[DATASET EXCERPTS]:

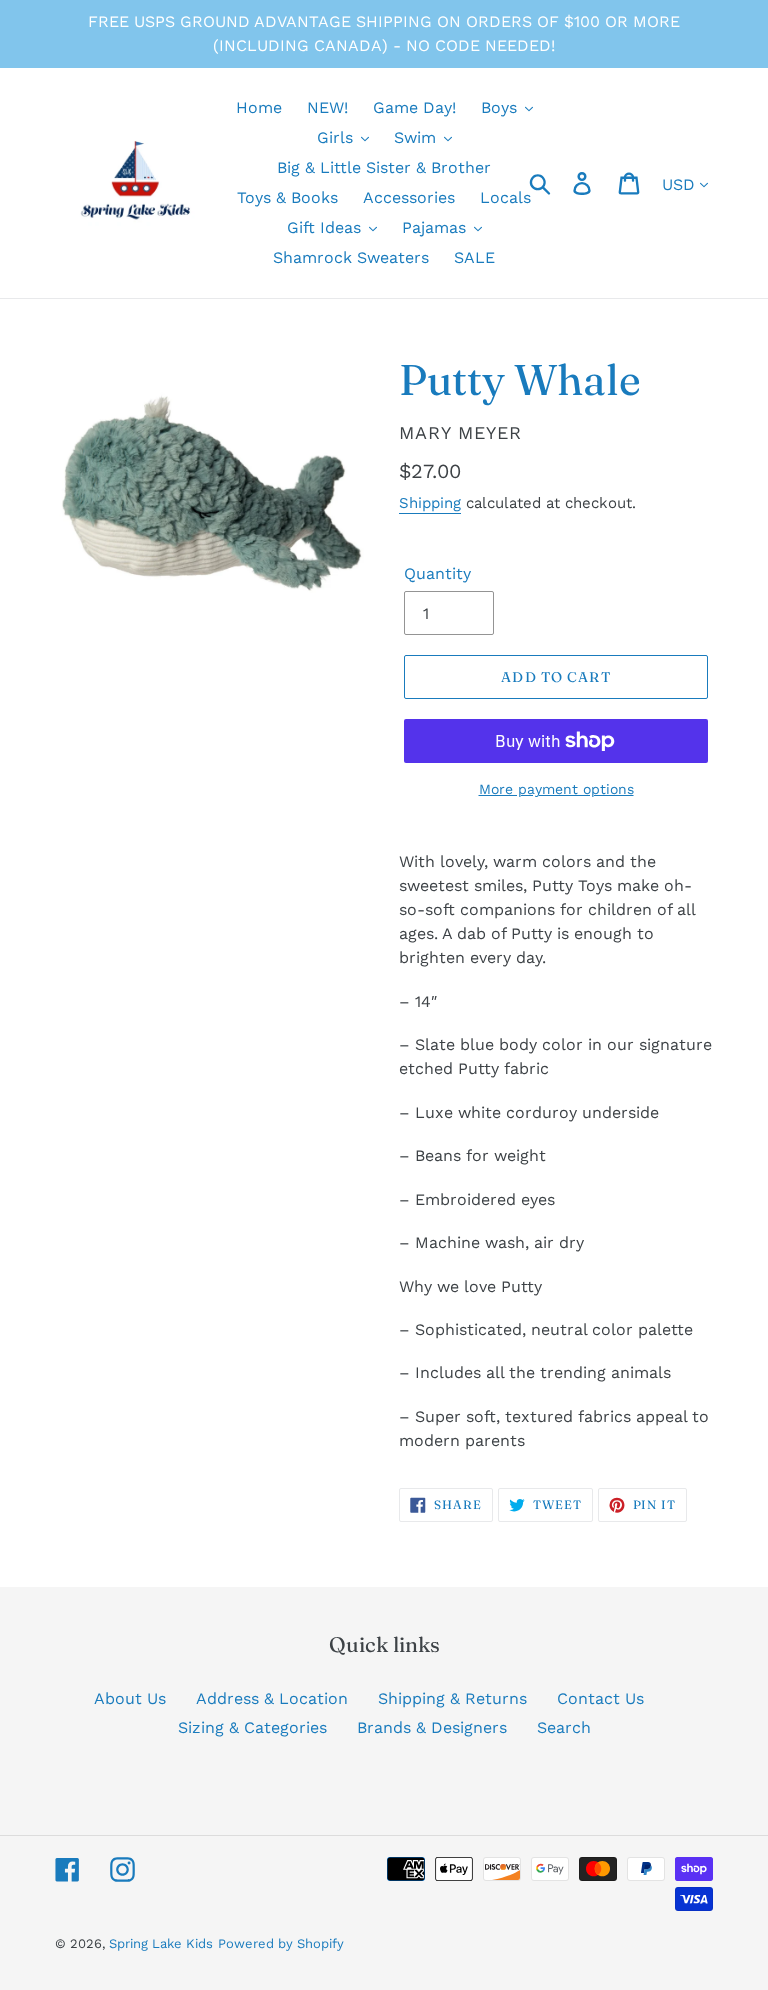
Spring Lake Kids (161, 1943)
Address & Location (272, 1698)
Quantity (437, 573)
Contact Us (600, 1698)
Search (564, 1727)
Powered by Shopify (281, 1943)
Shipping (430, 503)
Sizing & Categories (252, 1727)
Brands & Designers (432, 1727)
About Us (130, 1698)
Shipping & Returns (452, 1698)
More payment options (556, 789)
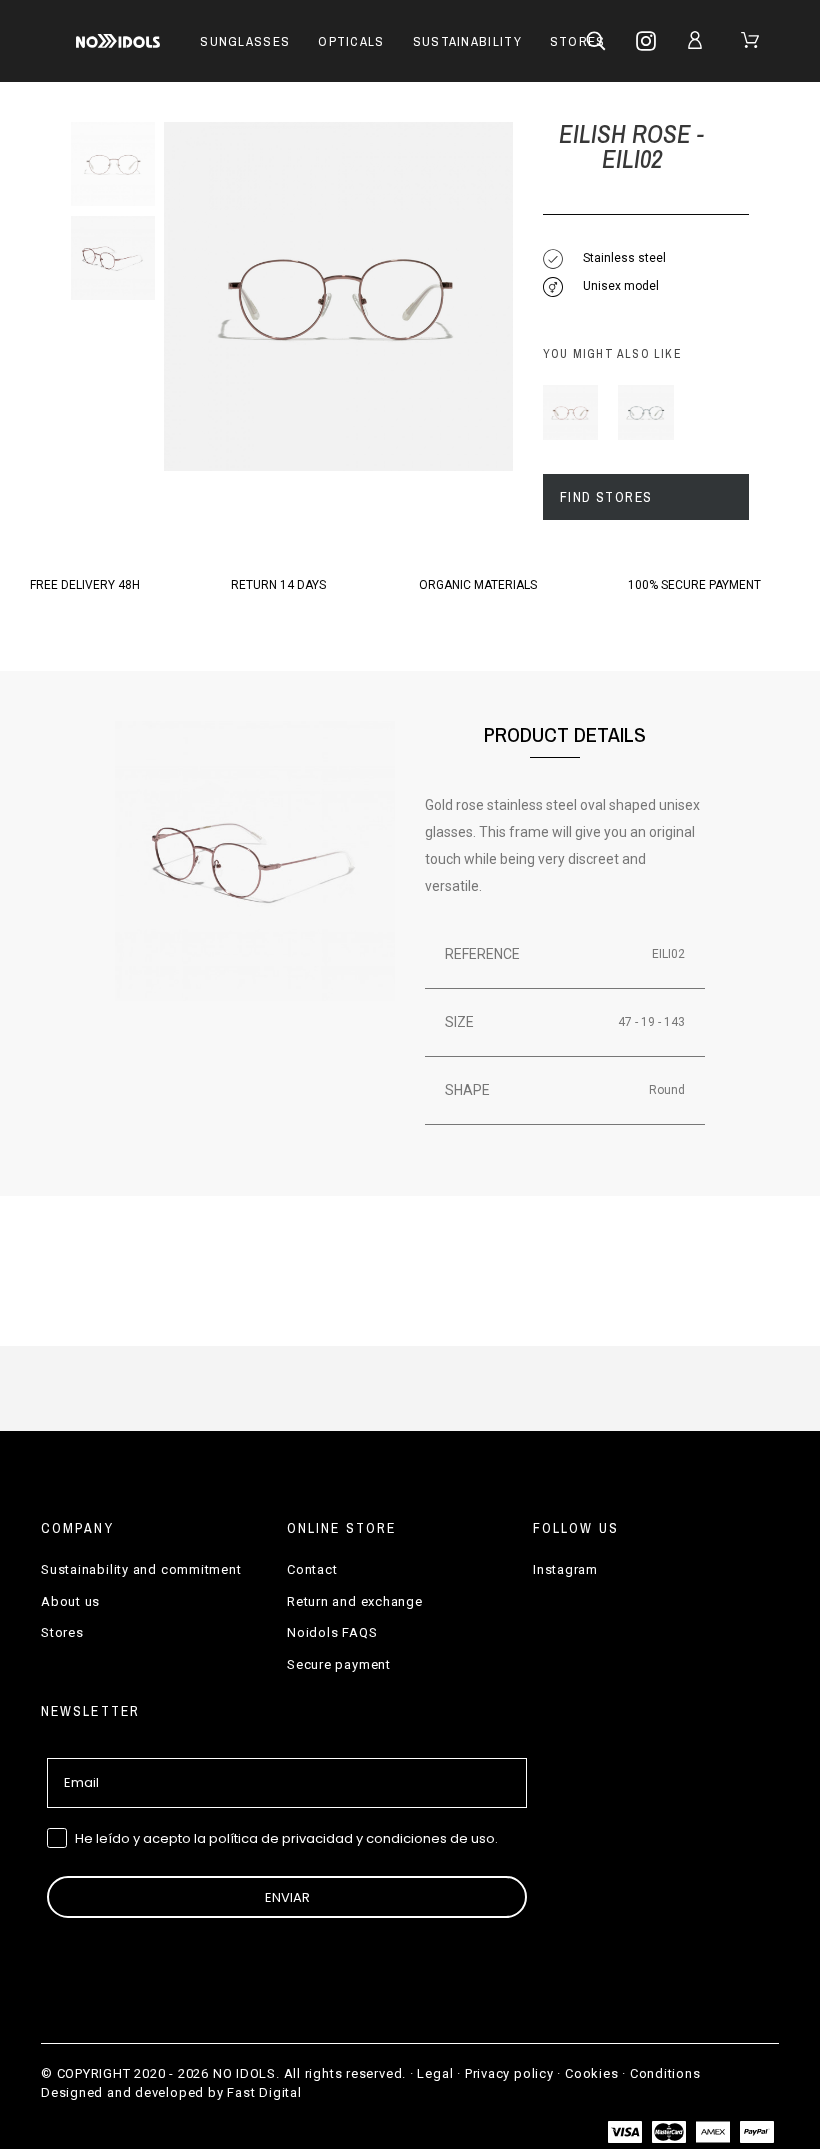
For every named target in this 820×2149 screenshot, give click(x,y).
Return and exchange (355, 1601)
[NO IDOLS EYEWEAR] (118, 41)
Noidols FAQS (332, 1632)
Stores (62, 1632)
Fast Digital (264, 2092)
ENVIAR (287, 1897)
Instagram (565, 1569)
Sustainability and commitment (141, 1569)
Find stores (606, 497)
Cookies (591, 2073)
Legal (435, 2073)
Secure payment (339, 1664)
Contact (312, 1569)
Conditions (665, 2073)
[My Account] (698, 40)
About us (70, 1601)
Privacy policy (509, 2073)
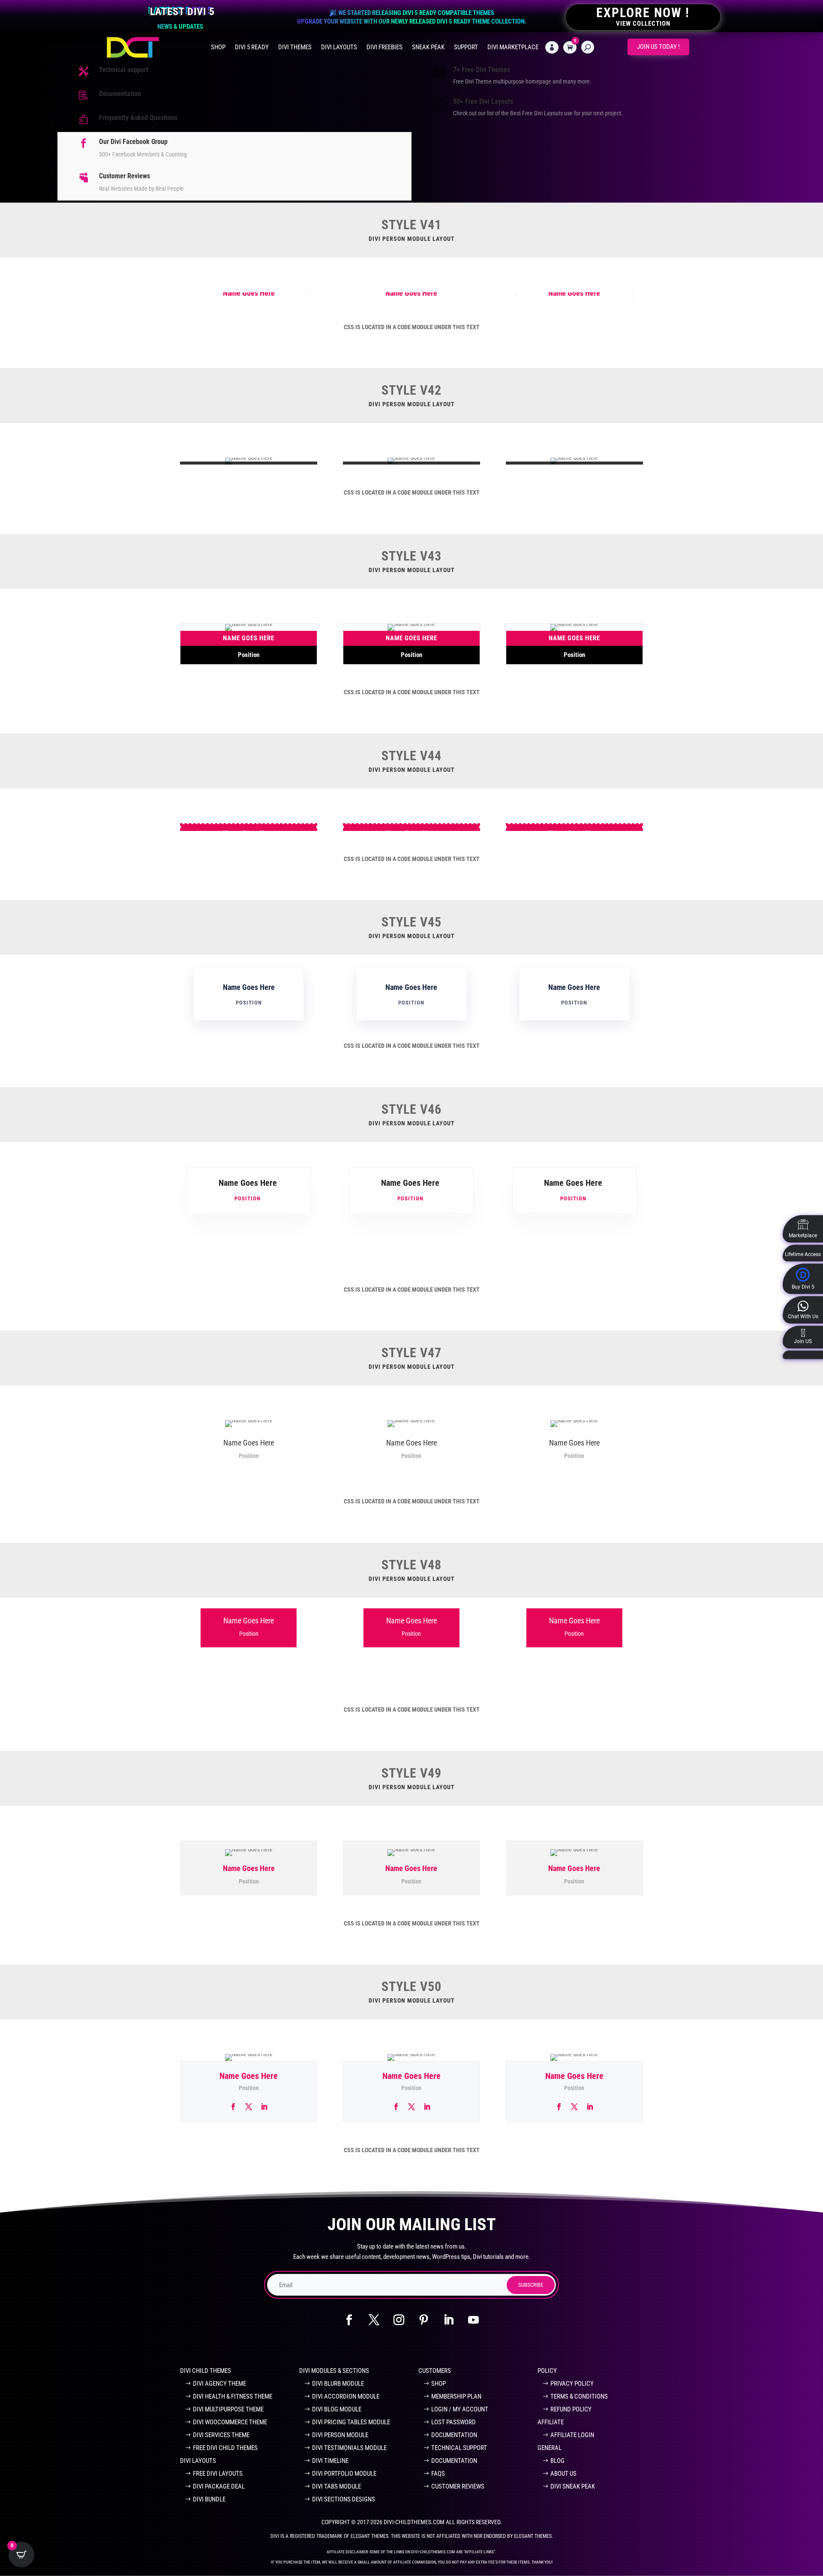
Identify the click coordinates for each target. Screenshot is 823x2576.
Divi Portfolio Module (344, 2473)
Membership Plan (456, 2396)
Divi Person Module (340, 2435)
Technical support (123, 70)
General (550, 2448)
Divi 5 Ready (252, 47)
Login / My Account (459, 2409)
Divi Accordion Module (345, 2396)
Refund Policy (571, 2409)
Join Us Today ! (658, 47)
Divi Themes (295, 47)
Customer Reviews (124, 176)
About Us (563, 2473)
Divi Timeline (330, 2461)
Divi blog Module (336, 2409)
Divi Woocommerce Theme (230, 2422)
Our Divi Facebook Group (133, 142)
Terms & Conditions (579, 2396)
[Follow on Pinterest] (424, 2320)
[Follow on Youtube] (473, 2320)
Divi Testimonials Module (349, 2448)
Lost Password (453, 2422)
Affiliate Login (572, 2435)
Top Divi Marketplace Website (529, 2347)
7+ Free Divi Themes (481, 70)
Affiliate (551, 2422)
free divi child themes (225, 2448)
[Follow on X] (374, 2320)
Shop (218, 47)
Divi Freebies (384, 47)
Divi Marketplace (512, 47)
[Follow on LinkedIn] (449, 2320)
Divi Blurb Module (338, 2383)
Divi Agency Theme (219, 2383)
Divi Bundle (209, 2499)
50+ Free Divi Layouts (483, 101)
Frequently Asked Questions (138, 118)
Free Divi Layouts (218, 2473)
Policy (547, 2371)
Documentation (120, 94)
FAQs (438, 2473)
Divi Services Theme (221, 2435)
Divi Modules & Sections (334, 2371)
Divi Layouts (339, 47)
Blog (557, 2461)
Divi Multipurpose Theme (228, 2409)
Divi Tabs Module (336, 2486)
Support (466, 47)
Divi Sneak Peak (572, 2486)
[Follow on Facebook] (349, 2320)
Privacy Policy (572, 2383)
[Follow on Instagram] (399, 2320)
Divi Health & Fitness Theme (232, 2396)
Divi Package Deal (219, 2486)
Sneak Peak (428, 47)
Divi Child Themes (205, 2371)
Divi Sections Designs (343, 2499)
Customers (434, 2371)
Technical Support (459, 2448)
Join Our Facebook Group (285, 2347)
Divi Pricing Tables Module (351, 2422)
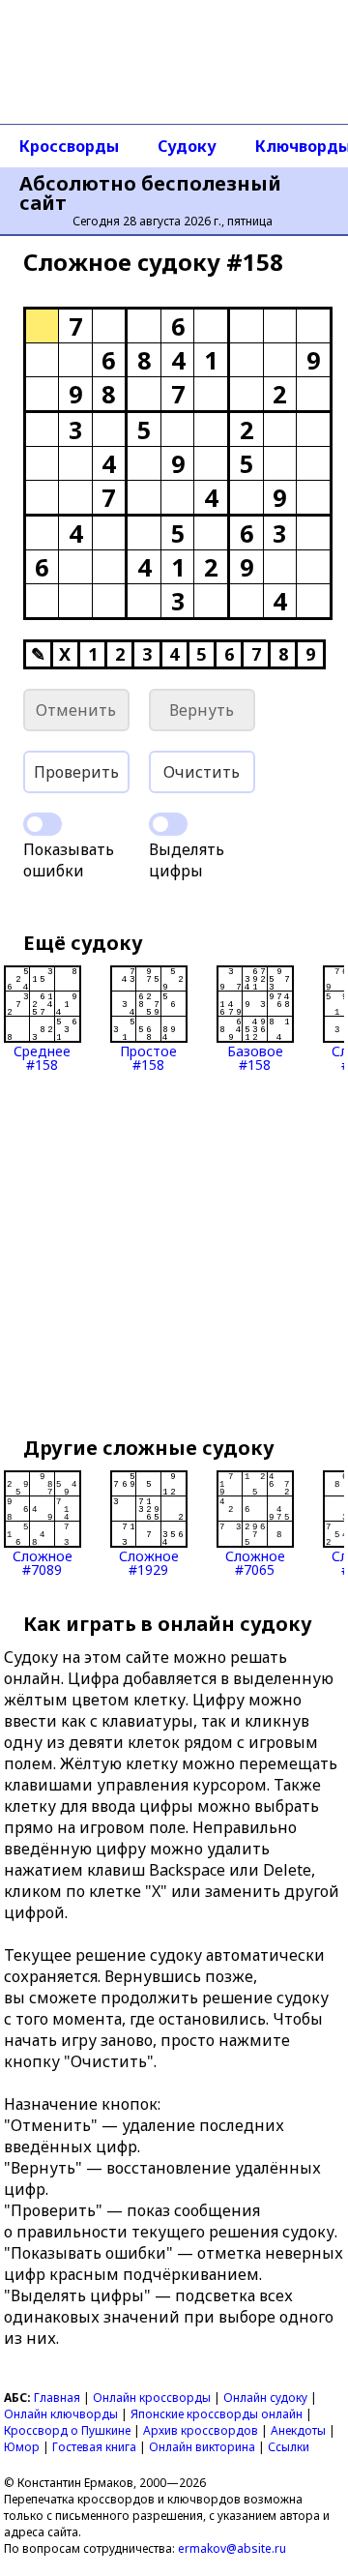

[TASK GOAL]: Above this instruction are the records; retype exactly the lines from the one containing "Refund Policy (571, 2409)" up to and including the one containing "Documentation (120, 94)".

[ANSWER TO THE EXERCISE]:
Refund Policy (571, 2409)
Join Us Today ! (658, 47)
Divi Themes (295, 47)
Customer Reviews (124, 176)
About Us (563, 2473)
Divi Timeline (330, 2461)
Divi blog Module (336, 2409)
Divi Woocommerce Theme (230, 2422)
Our Divi Facebook Group (133, 142)
Terms & Conditions (579, 2396)
[Follow on Pinterest] (424, 2320)
[Follow on Youtube] (473, 2320)
Divi Testimonials Module (349, 2448)
Lost Password (453, 2422)
Affiliate Login (572, 2435)
Top Divi Marketplace Website (529, 2347)
7+ Free Divi Themes (481, 70)
Affiliate (551, 2422)
free divi child themes (225, 2448)
[Follow on X] (374, 2320)
Shop (218, 47)
Divi Freebies (384, 47)
Divi Marketplace (512, 47)
[Follow on LinkedIn] (449, 2320)
Divi Blurb Module (338, 2383)
Divi Agency Theme (219, 2383)
Divi Bundle (209, 2499)
50+ Free Divi Layouts (483, 101)
Frequently Asked Questions (138, 118)
Free Divi Layouts (218, 2473)
Policy (547, 2371)
Documentation (120, 94)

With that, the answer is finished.